EXCERPT TO READ
Beckett had a graphic culinary metaphor for it. His short play Krapp's Last Tape could be programmed, he suggested, as the "little heart of an artichoke served before the tripes with excrement of Hamm and Clov (even in Endgame)". Over the next few weeks, those who fancy a Beckett-binge and who are prepared to make a dash from the Barbican to the West End, can consume Krapp's Last Tape (performed twice nightly at the Pit by Edward Petherbridge) as a piquant appetiser for the stewed-stinking-boot-with- carrot of the acclaimed Peter Hall Waiting for Godot. Completely re-cast (Julian Glover and Alan Dobie have taken over as the tramps condemned to killing, or rather failing to kill, time), this latter has just reopened at the Piccadilly Theatre.

As the RSC staging reaffirms, Krapp is more than capable of standing on its own. Looking like a thin, peaky wraith with an incongruous red clown-nose of a confirmed tippler, Petherbridge's Krapp has the measure of the play's hapless, (literally) banana-skin slapstick, and its defensive, aching regret, as he brings to dwindling life this anal-retentive old man poring over, disgustedly dismissing, and then being drawn ineluctably back to, the recorded voice of his 39-year-old self.

RECORD EXCERPTS
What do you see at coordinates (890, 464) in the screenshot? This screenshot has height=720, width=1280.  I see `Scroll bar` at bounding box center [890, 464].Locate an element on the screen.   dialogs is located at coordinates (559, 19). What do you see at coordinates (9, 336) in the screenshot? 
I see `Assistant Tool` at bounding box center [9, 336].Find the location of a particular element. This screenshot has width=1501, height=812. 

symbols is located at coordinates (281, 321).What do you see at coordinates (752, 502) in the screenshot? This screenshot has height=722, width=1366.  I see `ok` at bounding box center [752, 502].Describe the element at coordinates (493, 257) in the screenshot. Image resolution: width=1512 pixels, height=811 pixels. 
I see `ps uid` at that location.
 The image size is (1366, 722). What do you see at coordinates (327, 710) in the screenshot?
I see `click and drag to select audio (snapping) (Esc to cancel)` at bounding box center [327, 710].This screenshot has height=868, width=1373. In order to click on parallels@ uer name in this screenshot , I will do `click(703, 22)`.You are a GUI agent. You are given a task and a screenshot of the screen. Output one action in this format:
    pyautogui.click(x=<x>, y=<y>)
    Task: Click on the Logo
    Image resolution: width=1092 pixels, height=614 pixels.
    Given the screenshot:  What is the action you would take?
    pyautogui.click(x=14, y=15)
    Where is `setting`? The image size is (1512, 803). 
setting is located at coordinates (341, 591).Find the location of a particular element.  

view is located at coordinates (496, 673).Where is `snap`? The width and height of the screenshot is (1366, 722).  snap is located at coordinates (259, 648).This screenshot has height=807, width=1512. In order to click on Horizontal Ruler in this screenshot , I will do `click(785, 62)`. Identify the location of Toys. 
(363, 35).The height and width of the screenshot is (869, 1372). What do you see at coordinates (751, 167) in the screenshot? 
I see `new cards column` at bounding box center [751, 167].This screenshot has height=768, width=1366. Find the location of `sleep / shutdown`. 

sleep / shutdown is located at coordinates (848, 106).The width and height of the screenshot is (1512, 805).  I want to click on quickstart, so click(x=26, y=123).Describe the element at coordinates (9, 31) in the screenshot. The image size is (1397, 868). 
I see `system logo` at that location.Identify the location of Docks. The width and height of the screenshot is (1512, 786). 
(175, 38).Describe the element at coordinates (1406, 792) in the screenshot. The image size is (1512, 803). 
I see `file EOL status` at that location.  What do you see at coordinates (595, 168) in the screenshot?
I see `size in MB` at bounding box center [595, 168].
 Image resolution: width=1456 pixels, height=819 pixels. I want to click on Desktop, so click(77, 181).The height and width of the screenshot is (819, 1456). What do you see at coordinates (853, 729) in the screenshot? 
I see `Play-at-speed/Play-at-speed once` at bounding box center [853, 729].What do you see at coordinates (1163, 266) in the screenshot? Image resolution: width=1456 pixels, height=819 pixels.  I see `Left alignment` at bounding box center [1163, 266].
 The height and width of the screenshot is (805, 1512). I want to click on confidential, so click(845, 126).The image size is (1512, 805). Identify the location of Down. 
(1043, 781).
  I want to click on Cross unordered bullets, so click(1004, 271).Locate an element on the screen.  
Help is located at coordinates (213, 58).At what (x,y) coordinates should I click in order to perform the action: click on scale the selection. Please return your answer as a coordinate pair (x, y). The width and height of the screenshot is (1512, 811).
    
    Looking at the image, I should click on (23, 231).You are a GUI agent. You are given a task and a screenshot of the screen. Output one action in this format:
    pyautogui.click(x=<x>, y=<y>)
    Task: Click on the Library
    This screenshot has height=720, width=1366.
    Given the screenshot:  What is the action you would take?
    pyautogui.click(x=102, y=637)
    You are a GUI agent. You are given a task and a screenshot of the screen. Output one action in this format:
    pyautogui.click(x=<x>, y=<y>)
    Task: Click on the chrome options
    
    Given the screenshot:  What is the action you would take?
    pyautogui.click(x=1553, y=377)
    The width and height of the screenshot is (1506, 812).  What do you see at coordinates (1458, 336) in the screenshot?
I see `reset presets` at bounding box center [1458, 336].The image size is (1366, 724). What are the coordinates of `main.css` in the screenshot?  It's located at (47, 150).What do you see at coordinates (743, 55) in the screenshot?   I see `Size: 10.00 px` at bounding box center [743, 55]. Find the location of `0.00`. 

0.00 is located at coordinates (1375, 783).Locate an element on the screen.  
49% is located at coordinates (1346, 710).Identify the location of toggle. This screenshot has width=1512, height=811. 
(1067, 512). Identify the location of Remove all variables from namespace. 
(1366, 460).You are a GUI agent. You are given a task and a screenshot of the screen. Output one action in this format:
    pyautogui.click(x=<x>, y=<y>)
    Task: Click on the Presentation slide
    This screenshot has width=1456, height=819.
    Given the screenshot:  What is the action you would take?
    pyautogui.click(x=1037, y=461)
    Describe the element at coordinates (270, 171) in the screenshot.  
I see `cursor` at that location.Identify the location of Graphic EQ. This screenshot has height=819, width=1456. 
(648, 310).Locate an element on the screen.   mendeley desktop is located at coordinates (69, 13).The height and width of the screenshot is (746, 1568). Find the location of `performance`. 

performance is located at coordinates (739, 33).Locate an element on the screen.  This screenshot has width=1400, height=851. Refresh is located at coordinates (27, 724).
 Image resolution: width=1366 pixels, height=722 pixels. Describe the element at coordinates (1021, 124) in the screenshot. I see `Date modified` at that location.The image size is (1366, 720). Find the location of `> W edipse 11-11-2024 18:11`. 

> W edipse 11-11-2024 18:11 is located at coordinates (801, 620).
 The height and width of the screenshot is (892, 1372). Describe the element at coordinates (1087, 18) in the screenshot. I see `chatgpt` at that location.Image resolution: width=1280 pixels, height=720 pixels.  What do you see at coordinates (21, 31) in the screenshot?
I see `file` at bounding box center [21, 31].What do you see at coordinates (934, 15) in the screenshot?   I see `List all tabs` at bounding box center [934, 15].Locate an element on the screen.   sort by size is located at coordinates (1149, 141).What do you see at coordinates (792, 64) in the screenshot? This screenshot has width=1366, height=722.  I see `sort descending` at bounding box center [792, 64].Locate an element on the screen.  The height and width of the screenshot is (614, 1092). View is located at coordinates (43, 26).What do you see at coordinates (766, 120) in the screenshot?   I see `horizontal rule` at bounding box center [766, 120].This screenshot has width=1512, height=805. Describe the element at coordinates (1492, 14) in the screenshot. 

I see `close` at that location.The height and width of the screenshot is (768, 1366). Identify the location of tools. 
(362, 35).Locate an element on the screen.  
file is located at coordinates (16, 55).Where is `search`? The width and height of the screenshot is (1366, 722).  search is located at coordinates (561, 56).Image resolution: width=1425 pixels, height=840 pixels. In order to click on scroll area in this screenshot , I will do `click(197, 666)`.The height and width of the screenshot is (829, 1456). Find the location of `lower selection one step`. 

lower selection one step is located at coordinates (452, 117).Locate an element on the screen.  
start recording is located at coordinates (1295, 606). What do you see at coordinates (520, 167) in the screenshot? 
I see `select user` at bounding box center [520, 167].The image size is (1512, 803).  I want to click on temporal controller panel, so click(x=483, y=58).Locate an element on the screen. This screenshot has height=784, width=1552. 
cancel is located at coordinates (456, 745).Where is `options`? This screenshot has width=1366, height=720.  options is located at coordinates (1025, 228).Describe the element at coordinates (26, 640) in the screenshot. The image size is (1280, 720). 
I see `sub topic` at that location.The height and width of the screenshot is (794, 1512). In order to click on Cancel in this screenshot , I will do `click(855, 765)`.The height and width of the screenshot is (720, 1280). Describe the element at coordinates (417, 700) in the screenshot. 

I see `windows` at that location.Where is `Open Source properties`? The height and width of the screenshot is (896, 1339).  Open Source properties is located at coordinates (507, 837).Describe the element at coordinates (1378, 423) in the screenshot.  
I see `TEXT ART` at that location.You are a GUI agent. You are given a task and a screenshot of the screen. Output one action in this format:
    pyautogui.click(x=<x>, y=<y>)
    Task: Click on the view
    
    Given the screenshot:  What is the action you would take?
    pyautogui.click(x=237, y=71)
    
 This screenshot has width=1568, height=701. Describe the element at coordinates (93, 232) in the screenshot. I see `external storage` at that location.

WHAT YOU NEED TO DO
Transcribe the passage of the Beckett review from "Beckett had a" to "the Piccadilly Theatre.". None of the data is required here.

TASK OUTPUT
Beckett had a graphic culinary metaphor for it. His short play Krapp's Last Tape could be programmed, he suggested, as the "little heart of an artichoke served before the tripes with excrement of Hamm and Clov (even in Endgame)". Over the next few weeks, those who fancy a Beckett-binge and who are prepared to make a dash from the Barbican to the West End, can consume Krapp's Last Tape (performed twice nightly at the Pit by Edward Petherbridge) as a piquant appetiser for the stewed-stinking-boot-with- carrot of the acclaimed Peter Hall Waiting for Godot. Completely re-cast (Julian Glover and Alan Dobie have taken over as the tramps condemned to killing, or rather failing to kill, time), this latter has just reopened at the Piccadilly Theatre.